For example you saw a massive investment into attacking beyond FEBA. This included development and purchase of the F-117 and the A-10, a range of new precision guided munitions, new sensor systems on existing aircraft (LANTIRN), a brand new command and control system for ground operations (JSTARS and anti-jam comms), new reconnaissance aircraft (TR-1) and a new system for intermediate nuclear strikes, the GLCM. It wasn't just that the Russians had overwhelming capability; it was also that the US was prepared to make a major recapitalization of its forces and needed a doctrine to build it around.

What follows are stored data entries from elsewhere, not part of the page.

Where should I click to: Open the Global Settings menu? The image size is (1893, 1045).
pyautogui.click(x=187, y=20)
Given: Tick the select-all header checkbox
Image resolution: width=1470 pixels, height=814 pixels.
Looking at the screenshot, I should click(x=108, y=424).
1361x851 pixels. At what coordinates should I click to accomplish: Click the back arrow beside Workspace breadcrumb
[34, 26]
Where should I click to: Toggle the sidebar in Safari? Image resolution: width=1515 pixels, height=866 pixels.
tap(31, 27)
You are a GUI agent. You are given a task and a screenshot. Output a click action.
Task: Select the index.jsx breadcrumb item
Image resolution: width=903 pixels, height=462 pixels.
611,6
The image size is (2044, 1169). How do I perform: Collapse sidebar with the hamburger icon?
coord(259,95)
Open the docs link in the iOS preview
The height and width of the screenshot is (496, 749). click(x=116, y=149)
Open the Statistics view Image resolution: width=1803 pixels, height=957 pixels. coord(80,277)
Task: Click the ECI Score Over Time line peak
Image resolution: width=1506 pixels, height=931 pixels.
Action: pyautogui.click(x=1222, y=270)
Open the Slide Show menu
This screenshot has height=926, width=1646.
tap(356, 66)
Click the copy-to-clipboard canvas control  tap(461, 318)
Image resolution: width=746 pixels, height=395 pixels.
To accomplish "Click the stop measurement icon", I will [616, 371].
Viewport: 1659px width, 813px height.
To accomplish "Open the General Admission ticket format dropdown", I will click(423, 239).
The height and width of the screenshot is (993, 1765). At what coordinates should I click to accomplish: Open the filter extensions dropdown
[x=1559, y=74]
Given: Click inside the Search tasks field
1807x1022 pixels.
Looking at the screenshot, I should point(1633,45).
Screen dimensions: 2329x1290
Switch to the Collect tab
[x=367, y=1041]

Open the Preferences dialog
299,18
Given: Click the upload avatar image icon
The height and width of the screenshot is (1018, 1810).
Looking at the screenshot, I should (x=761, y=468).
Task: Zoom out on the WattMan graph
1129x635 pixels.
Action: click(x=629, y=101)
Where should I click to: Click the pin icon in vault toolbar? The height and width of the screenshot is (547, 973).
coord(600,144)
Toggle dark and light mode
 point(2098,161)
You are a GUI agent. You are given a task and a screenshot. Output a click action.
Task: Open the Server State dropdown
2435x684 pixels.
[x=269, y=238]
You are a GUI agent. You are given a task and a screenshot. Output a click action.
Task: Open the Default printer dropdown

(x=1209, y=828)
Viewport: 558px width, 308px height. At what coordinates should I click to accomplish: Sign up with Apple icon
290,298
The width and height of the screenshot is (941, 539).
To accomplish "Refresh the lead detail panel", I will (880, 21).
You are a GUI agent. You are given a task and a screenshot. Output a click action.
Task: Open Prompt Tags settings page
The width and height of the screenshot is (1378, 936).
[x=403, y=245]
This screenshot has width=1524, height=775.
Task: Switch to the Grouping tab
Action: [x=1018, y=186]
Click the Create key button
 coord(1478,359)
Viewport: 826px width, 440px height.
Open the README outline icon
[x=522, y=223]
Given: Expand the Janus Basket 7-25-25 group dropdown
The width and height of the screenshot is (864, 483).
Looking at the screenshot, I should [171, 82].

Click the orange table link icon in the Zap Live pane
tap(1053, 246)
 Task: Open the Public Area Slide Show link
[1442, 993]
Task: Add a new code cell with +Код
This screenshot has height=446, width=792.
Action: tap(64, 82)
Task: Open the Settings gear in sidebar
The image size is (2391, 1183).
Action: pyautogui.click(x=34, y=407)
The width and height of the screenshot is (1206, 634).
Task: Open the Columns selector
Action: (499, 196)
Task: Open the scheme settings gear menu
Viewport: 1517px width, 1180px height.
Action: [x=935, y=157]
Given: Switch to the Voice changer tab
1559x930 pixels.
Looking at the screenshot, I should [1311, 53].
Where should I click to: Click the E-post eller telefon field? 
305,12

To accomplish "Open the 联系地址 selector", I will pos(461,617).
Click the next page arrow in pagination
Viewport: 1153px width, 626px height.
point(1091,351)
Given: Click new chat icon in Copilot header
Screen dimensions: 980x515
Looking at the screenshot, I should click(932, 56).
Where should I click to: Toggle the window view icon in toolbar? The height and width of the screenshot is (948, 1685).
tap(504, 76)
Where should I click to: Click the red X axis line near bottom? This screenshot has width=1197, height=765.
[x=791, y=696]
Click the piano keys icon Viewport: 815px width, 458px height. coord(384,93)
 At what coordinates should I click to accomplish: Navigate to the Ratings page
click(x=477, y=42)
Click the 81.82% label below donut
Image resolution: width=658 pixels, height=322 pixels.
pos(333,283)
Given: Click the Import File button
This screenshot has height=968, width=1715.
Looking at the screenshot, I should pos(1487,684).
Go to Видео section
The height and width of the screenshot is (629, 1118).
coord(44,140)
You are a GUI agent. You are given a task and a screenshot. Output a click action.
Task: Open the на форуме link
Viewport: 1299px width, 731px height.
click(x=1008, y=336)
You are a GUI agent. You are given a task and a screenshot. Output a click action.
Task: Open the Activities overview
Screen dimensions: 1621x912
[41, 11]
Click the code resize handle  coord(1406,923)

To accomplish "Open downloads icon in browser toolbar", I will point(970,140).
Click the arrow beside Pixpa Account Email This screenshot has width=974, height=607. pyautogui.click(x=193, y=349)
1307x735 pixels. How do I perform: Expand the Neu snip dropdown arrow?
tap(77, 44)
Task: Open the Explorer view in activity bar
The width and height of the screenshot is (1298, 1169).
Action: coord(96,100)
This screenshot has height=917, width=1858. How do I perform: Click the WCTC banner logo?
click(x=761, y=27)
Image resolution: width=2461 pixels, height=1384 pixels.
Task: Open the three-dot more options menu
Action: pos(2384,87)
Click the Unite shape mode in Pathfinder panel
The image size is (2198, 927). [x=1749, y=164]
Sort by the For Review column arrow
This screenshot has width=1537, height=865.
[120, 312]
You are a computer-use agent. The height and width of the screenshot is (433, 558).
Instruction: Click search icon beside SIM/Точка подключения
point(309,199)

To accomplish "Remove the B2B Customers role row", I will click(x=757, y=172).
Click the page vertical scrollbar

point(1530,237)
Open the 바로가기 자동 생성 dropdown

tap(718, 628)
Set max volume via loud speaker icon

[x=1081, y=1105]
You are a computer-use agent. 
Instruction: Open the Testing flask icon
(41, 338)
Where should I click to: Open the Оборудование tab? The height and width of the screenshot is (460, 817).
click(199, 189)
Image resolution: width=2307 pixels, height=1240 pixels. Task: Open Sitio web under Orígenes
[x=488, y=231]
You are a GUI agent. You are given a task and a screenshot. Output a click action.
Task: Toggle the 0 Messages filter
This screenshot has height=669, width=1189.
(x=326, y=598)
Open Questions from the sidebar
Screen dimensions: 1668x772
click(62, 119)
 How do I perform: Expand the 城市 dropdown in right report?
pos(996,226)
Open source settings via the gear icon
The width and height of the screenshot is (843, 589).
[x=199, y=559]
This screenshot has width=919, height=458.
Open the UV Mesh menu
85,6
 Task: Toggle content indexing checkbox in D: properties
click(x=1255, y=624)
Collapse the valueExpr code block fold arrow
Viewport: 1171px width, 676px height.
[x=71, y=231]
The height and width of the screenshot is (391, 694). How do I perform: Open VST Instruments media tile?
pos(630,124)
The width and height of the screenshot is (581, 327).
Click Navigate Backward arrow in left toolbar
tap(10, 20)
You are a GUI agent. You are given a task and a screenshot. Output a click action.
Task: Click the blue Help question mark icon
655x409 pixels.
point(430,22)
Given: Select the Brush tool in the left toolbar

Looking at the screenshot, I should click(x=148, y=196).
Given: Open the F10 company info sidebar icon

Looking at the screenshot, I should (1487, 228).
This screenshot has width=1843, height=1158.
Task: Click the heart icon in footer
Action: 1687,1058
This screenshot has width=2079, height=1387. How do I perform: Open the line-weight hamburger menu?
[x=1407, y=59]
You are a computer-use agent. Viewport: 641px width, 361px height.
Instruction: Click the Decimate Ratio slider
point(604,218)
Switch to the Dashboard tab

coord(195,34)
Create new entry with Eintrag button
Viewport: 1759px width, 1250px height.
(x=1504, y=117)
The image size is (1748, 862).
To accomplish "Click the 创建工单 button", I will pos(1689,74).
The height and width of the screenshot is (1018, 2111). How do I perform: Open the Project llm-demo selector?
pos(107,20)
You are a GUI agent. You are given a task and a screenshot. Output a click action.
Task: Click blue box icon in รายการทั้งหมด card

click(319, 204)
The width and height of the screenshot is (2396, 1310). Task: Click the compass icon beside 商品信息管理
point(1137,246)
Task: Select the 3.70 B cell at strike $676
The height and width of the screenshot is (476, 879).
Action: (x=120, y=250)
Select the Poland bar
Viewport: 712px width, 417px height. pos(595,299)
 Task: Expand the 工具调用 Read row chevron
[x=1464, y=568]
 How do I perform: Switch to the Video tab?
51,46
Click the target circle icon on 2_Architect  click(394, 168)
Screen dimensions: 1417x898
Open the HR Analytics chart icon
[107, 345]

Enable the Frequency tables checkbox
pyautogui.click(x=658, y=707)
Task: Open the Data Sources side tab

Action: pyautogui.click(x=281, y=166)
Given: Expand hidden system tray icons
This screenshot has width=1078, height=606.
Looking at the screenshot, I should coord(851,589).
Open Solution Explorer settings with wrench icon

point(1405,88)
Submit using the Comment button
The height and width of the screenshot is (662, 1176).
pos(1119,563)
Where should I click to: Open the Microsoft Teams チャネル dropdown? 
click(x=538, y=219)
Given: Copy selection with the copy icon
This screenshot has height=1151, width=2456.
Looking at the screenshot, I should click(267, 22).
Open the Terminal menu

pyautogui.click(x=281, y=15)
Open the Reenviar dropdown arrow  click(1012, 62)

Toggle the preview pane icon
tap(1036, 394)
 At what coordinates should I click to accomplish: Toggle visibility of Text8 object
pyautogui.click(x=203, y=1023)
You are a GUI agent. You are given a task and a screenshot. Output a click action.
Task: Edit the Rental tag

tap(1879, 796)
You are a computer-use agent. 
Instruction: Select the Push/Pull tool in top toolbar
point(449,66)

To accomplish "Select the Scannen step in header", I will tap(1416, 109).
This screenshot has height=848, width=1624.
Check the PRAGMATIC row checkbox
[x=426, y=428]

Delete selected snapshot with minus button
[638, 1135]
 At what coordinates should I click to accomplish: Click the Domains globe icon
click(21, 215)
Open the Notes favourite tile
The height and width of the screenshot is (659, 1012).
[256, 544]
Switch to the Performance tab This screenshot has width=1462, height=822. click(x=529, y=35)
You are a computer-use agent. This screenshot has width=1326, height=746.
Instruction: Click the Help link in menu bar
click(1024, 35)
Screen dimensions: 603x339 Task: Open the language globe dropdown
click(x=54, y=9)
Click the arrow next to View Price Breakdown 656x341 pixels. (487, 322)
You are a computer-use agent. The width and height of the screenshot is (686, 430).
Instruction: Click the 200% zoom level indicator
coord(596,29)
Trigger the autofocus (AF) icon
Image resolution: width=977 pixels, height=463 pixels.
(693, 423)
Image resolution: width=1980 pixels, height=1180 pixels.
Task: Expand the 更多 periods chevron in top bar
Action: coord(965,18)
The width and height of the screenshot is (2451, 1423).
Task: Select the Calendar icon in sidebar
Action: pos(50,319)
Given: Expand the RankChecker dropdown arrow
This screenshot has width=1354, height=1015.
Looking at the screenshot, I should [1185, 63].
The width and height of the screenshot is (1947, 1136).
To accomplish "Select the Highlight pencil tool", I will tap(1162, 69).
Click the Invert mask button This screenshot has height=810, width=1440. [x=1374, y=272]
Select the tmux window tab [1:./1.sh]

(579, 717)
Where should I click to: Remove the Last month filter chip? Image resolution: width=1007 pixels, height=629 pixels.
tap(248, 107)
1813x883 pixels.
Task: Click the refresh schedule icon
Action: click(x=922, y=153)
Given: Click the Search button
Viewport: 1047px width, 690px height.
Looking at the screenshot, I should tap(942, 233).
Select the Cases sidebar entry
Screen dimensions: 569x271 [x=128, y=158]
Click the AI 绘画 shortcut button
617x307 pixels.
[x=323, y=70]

Air Sea battle has some hope to reach the success of its predecessor. Certainly the Pentagon budget is a major consideration, however if there are two themes that I think that bode well.
#1: Our strategic priority is Asia and spending will be focused there above other areas.
#2: the Rust-out of the American forces.
For #2, the equipment stocks from the Carter-Reagan buildup (all those pieces of equipment listed above) are all but exhausted. For example, the average age of US strike aircraft is now 26 years… when most have a usable lifespan of 30, so the US will replace over 2000 aircraft in the next decade. The collapse of the Soviet Union in 1990 and the attendant cutbacks in the 1990s, as well as the GWOT after 2001 interrupted the normal recapitalization process. Now those capital stocks are depleted and in need of replacement.
While we are not going to see anything like the Carter Reagan buildup, AirSea battle has some hope to affect US defence policy in the way that Airland was able to. Certainly it won't be to the same level as Airland, but I think it will be an important conceptual rallying point nonetheless.
Adam Elkus says:
Dec 25, 2011
Yeah, I was referring to a lot of those technologies when I talked about deep strike and FOFA in the general sense. It's also very true that it coincided with a more general program, both in the sense of training and equipment of revival. The Army in specific, though, did base Active Defense and AirLand Battle off the threat scenarios and their readings of the Yom Kippur War.
I hope too that ASB leads to a similar process, but it remains to be seen.